The Hill Museum & Manuscript Library (HMML), in partnership with the Institute of Ecumenical and Cultural Research, will host annual, weeklong opportunities for a small (up to 15 person) group of eastern and western Christian leaders to meet in the monastic setting of Saint John's Abbey and University for structured, off-record dialogue, with a particular emphasis on the relationship between Christianity and Islam. HMML will also sponsor individual visits by select scholars of eastern Christianity (up to 10 per year) to HMML to access its collection of eastern Christian manuscripts.
Since 1965, the Hill Museum & Manuscript Library has photographed 30,000,000 manuscript pages in projects throughout Europe, Ethiopia, and the Middle East, and is the world's largest archive of manuscript images for scholarly research. In 2003, HMML began a major initiative to photograph the entire manuscript heritage of the ancient Christian churches in the Middle East. These indigenous communities, dating from the pre-Islamic period, possess a rich and endangered manuscript culture now further threatened by the political instability of the region and the diminishment of the communities through emigration. HMML currently has nine active photography projects in Ethiopia, Lebanon, Syria and Turkey and will extend its work to Egypt and Israel in the coming year.

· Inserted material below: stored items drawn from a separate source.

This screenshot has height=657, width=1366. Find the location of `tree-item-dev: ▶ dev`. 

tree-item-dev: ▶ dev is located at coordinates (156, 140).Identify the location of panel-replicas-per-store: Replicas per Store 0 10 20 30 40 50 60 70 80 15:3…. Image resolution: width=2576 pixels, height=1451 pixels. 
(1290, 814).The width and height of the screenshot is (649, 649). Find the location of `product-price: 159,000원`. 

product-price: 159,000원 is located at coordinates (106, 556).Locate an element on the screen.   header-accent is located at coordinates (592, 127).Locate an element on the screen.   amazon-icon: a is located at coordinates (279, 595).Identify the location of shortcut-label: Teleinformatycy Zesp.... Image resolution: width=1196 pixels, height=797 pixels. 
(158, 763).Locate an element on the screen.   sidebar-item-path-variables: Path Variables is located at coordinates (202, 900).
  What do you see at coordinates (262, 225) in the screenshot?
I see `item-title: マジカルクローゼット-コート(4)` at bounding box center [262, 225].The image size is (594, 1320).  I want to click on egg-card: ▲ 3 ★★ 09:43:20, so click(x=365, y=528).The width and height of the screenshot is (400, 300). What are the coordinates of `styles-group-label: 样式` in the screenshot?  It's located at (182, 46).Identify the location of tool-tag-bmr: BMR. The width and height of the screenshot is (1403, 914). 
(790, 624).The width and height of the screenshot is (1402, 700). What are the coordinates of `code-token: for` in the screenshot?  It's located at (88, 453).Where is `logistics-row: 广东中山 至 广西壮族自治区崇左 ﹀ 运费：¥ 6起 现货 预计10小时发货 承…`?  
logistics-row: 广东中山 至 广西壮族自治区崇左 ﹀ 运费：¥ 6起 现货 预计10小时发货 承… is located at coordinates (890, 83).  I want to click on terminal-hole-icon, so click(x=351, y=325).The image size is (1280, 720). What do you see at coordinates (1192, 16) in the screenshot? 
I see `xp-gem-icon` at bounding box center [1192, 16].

The Institute for Ecumenical and Cultural Research, established at Saint John's Abbey and University in 1967, has pioneered structured, off-record, consultations among members of different religious traditions. The Institute has a program for resident scholars at its Marcel Breuer-designed facilities, intensive summer consultations, and events for the general public. Saint John's University, sponsored by the Benedictine monks of Saint John's Abbey, provides an undergraduate liberal arts program in partnership with the College of Saint Benedict, as well as graduate theological education. Saint John's Abbey, founded in 1856, is among the world's largest Benedictine monasteries and has been a leader in liturgical renewal, ecumenism, manuscript preservation, and environmental studies.